The second description of the yellow growths applies to when the growth actually grows onto the cornea (the clear "window" that covers the colored part of the eye...the iris). In this case the growth is described as a pterygium. The causes of the pterygium are the same as with the pinguecula. It is just a farther advanced case of the tissue growth. When the tissue grows onto the cornea it can become more irritating and red. It also becomes more cosmetically unacceptable as it is red and uncomfortable most of the time. There is a risk that the pterygium could grow far enough on the cornea that it could cause some loss of vision. This can be prevented by seeing an eye doctor early enough to take care of the problem before it becomes too serious.
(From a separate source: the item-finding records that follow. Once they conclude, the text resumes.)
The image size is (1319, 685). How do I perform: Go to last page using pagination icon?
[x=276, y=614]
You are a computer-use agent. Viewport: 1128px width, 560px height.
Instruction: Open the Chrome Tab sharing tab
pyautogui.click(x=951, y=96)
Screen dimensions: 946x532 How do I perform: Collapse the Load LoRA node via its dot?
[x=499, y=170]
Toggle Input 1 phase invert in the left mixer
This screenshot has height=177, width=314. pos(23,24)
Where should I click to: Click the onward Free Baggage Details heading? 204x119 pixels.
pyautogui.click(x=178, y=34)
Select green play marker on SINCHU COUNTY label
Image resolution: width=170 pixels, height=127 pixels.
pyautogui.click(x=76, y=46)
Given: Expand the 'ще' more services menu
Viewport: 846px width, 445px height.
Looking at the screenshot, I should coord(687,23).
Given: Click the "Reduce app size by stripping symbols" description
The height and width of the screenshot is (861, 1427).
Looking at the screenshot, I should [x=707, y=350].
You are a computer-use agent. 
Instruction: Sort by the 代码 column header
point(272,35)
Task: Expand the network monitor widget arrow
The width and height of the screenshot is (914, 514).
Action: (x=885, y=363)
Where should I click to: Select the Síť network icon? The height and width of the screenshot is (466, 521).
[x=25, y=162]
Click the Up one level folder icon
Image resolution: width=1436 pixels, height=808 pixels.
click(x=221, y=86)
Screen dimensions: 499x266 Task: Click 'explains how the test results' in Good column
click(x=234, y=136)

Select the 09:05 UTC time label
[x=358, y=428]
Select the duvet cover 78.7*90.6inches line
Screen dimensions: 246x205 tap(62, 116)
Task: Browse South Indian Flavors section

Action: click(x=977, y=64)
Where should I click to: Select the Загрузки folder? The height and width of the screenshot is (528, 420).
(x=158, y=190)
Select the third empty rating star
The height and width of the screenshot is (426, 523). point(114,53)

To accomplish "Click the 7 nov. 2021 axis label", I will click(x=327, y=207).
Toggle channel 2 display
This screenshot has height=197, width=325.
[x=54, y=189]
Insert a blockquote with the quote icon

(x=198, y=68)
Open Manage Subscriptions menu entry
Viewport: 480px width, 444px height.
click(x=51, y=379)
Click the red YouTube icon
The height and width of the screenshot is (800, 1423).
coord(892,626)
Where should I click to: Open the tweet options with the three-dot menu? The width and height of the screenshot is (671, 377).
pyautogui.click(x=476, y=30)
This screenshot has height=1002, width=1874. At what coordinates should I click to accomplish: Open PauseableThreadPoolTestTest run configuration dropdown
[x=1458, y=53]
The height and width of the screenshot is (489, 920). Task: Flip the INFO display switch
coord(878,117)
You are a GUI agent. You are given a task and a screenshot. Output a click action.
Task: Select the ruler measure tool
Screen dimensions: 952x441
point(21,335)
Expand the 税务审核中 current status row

Not all pingueculas become a pterygium. It depends upon many factors. It is important to realize that if you have a pinguecula there is a risk that it could become a pterygium. The best way to avoid the change is to protect the eyes from the sun and wind. The patient should wear good quality sun protection when outdoors and wear a hat for extra protection.

Both pingueculas and pterygia can be surgically removed if necessary. This can best be achieved by an ophthalmologist that is a corneal specialist. If you have any questions or would like the names of corneal specialists that I work with please email me at

If you have any questions please contact your eye doctor for a thorough evaluation.


  1. Thanks for this helpful article. I am curious what a typical pinguecula removal surgery costs and whether there are more than normal risks associated with this type of surgery. Sometimes contact lenses rub against them, so they become irritating after a while, not to mention they are not pleasing to look at. I also wondered if there is anything patients can diagnose at home to determine if a pinguecula is becoming or has become a pterygia.

  2. I can recommend Dr. Robert Feinfield. He is an ophthalmologist that specializes in pterygium surgery. His number is: 818 980-2020. If you have access to a magnified make up mirror, you can look at the cornea in the mirror and you should be able to see if the growth has encroached onto the cornea from the white part of the eye. If this does not work for you, an eye doctor can certainly tell you by looking at your eyes with a biomicroscope (referred to as a "slit lamp"). Good luck.

  3. Hi Dr. jon,
    thank you very much for your useful article. I am having this problem right now and there are some questions I would like to ask you:

    1. the yellow parts on both eyes are a little bit raised when I look at them in a mirror, and they are very close(looks like connecting) to the black eayball in the centre. is there any risk associated this condition apart from growing pterygium?

    2. I think I get this because I have been working too much with computers. can I continue working with computers without making it worse?

    3. If I am going to do the surgery, does my eyes get weaker than normal after recovery?

    I thank for your time and advice in advance.